Line filter on the word "text": copy each matching line from the entries.
□ □ □
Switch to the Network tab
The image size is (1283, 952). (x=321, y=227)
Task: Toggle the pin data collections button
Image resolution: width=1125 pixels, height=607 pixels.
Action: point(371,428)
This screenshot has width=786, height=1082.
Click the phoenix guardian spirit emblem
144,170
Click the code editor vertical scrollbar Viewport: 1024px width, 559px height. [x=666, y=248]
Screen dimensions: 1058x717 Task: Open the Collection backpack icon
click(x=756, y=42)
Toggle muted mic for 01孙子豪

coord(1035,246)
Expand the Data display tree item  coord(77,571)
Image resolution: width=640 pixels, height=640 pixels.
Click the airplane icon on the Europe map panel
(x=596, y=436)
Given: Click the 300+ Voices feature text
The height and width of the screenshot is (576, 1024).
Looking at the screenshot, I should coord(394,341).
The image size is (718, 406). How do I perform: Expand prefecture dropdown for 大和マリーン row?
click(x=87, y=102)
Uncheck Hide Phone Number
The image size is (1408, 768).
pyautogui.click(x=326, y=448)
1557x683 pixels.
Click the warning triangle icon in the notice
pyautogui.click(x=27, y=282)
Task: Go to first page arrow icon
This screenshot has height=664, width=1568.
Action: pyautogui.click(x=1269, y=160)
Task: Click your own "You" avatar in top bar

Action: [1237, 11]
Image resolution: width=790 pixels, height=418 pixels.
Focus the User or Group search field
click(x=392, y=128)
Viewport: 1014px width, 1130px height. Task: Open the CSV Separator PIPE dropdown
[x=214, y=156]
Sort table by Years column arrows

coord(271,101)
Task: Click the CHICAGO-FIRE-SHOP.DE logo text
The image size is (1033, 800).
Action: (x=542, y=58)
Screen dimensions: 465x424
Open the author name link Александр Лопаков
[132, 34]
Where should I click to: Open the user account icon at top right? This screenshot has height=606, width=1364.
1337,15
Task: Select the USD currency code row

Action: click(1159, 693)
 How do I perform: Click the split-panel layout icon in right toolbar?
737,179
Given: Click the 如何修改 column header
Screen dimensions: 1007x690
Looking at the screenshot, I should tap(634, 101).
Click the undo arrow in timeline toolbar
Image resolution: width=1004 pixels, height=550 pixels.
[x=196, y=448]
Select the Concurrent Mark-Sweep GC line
□ □ □
Answer below |
Given: Click the 300+ Voices feature text
Task: Click the CHICAGO-FIRE-SHOP.DE logo text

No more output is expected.